Entries provided START

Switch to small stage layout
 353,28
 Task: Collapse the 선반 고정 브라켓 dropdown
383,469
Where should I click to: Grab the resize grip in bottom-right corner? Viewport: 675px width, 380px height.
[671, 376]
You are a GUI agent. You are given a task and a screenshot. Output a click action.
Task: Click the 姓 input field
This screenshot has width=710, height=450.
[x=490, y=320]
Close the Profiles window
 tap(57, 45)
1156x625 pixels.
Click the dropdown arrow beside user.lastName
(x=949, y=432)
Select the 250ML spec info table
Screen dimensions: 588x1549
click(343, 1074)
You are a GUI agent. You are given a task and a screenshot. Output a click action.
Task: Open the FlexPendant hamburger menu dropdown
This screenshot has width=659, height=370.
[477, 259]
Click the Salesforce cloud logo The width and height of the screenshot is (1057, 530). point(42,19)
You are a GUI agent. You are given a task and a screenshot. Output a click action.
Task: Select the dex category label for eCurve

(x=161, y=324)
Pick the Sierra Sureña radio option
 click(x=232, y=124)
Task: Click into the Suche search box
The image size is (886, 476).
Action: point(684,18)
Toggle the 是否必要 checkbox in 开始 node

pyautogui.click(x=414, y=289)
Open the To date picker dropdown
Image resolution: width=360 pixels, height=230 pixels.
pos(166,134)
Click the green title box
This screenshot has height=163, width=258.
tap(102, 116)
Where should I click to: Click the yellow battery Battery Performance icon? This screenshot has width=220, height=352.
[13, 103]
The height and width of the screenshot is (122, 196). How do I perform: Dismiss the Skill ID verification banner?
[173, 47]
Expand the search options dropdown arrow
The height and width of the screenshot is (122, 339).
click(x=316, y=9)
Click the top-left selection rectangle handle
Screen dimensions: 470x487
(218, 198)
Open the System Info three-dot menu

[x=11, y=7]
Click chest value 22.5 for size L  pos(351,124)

Entries provided END

[Exercise instructions] Transcribe each record shown above, exactly.

[Written solution]
Switch to small stage layout
 353,28
 Task: Collapse the 선반 고정 브라켓 dropdown
383,469
Where should I click to: Grab the resize grip in bottom-right corner? Viewport: 675px width, 380px height.
[671, 376]
You are a GUI agent. You are given a task and a screenshot. Output a click action.
Task: Click the 姓 input field
This screenshot has width=710, height=450.
[x=490, y=320]
Close the Profiles window
 tap(57, 45)
1156x625 pixels.
Click the dropdown arrow beside user.lastName
(x=949, y=432)
Select the 250ML spec info table
Screen dimensions: 588x1549
click(343, 1074)
You are a GUI agent. You are given a task and a screenshot. Output a click action.
Task: Open the FlexPendant hamburger menu dropdown
This screenshot has width=659, height=370.
[477, 259]
Click the Salesforce cloud logo The width and height of the screenshot is (1057, 530). point(42,19)
You are a GUI agent. You are given a task and a screenshot. Output a click action.
Task: Select the dex category label for eCurve

(x=161, y=324)
Pick the Sierra Sureña radio option
 click(x=232, y=124)
Task: Click into the Suche search box
The image size is (886, 476).
Action: point(684,18)
Toggle the 是否必要 checkbox in 开始 node

pyautogui.click(x=414, y=289)
Open the To date picker dropdown
Image resolution: width=360 pixels, height=230 pixels.
pos(166,134)
Click the green title box
This screenshot has height=163, width=258.
tap(102, 116)
Where should I click to: Click the yellow battery Battery Performance icon? This screenshot has width=220, height=352.
[13, 103]
The height and width of the screenshot is (122, 196). How do I perform: Dismiss the Skill ID verification banner?
[173, 47]
Expand the search options dropdown arrow
The height and width of the screenshot is (122, 339).
click(x=316, y=9)
Click the top-left selection rectangle handle
Screen dimensions: 470x487
(218, 198)
Open the System Info three-dot menu

[x=11, y=7]
Click chest value 22.5 for size L  pos(351,124)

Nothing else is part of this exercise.